WASHINGTON — Treasury Secretary Henry Paulson confirmed Wednesday what many industry observers had begun to suspect — the government is abandoning its plan to buy troubled assets from banks.
The news brought criticism from several quarters, including lawmakers who saw it as a missed opportunity, bankers who said they have whiplash from the Treasury's about-face, and industry observers who praised the move but openly doubted the professed rationale for it.
Mr. Paulson also raised additional questions by appearing to reject a plan developed by Federal Deposit Insurance Corp. Chairman Sheila Bair to use funds from the Troubled Asset Relief Program to offer loan guarantees to lenders that agree to systematic loan modifications of distressed mortgages. Though praising the idea's merits, Mr. Paulson appeared unwilling to use the $700 billion allocated by Congress to fund it.
The Bair plan is "an important program, but that is a subsidy or spending program," he said. "We have Tarp, which is an investment, not spending. We are continuing to work through that issue."
This angered some on Capitol Hill who said they will push President-elect Obama to offer the program when he takes office next year. "I disagree with one of the major decisions, from my standpoint, which is not to use any of the Tarp [funds] for mortgage foreclosure reduction," said House Financial Services Committee Chairman Barney Frank.
He said his sense from talking to Mr. Paulson was that the Treasury had modified the FDIC plan "to where they think it's OK substantively, but they need the money."
Rep. Frank said he was disappointed that the Treasury had abandoned plans to buy assets directly; doing so would have given the government more leeway to engage in loan modifications, he argued.
"I think he's wrong not to use it that way because the point was, we would buy these assets from lenders at less than 100 cents on the dollar … and then in turn modify the mortgage downward," he said.
Industry representatives, meanwhile, said the shift of the entire purpose of Tarp — which, as its name implies, was sold to Congress as an asset-purchase plan — was disconcerting to the banking industry.
"This program has had more twists and turns than a mountain road, and it is difficult for the industry to keep up," said Ed Yingling, the president and CEO of the American Bankers Association. "One of the things we've been concerned on is, the public is really confused."
Mr. Paulson justified the move by saying capital injections would do more to help the economy.
"Over these past weeks we have continued to examine the relative benefits of purchasing illiquid mortgage-related assets," he said. "Our assessment at this time is, that is not the most effective way to use Tarp funds."
The Treasury is focused on expanding the capital program, including to nonbank financial institutions, he said, but he did not say which industries would be helped. It is widely assumed that insurance companies will get Treasury funds.
Mr. Paulson also said his department, along with the Federal Reserve Board, would create in coming weeks a liquidity facility for AAA-rated, asset-backed securities.

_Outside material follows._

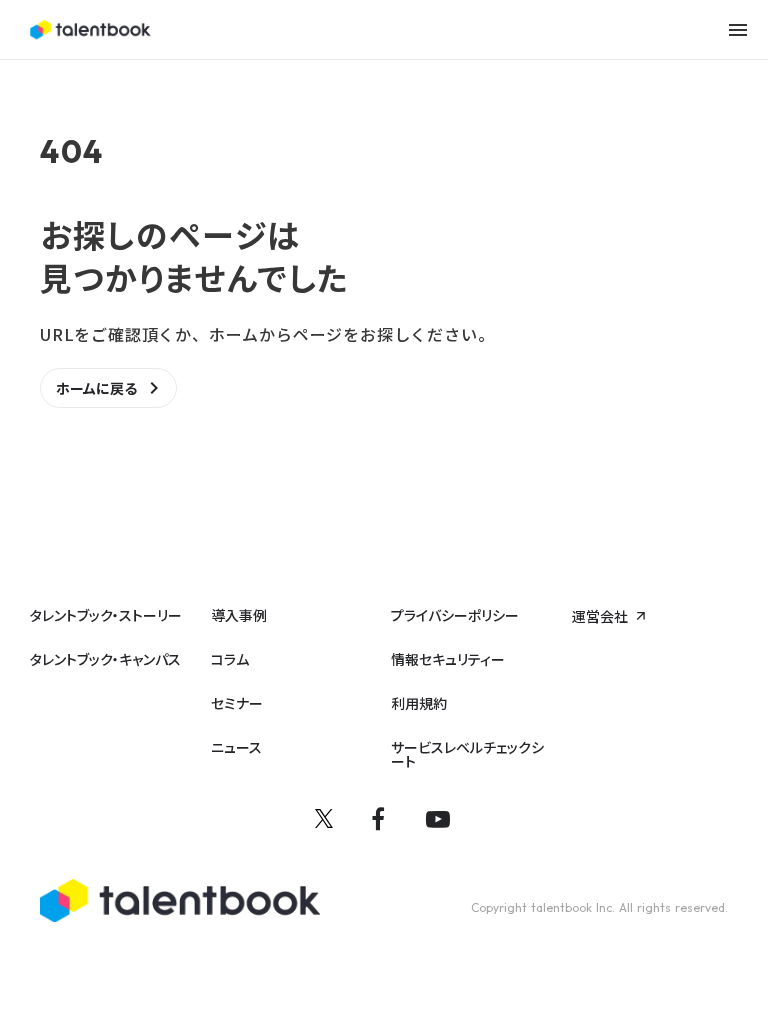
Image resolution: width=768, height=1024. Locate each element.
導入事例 (239, 615)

A change in market conditions necessitated the focus on capital injections, he said. "The facts changed, and the situation worsened, and given the situation we confronted we said the right way to use taxpayers' money … would be through an investment program."
But Karen Shaw Petrou, the managing director of Federal Financial Analytics Inc., said there had been no change in market conditions — the Treasury just realized that an asset purchase program was too difficult.
"If the plan wasn't going to work, that was as foreseeable on Sept. 19 as it was on Oct. 10 ," she said. "They rushed out the asset-purchase program without considering how complicated it was."
Some lawmakers and industry observers praised the Treasury's move, however, saying it was overdue. "It was the worst-kept secret in Washington that the auctions wouldn't work and were likely to be scrapped," said Sen. Charles Schumer, D-N.Y., the chairman of the Joint Economic Committee. "It was clear from the beginning that capital injections were the way to go."
Where the Treasury will focus next remains open to question. Mr. Paulson said the agency might require future applicants to prove they can raise private-sector capital. "We are carefully evaluating programs which would further leverage the impact of a Tarp investment by attracting private capital, potentially through matching investments," he said. "We will also consider capital needs of nonbank financial institutions not eligible for the current capital program; broadening access in this way would bring both benefits and challenges."
Though Democratic lawmakers are discussing a bill that would require Treasury to give $25 billion from Tarp to the auto industry, Mr. Paulson appeared to rule that out. "The intent of the Tarp was to deal with the financial industry," he said.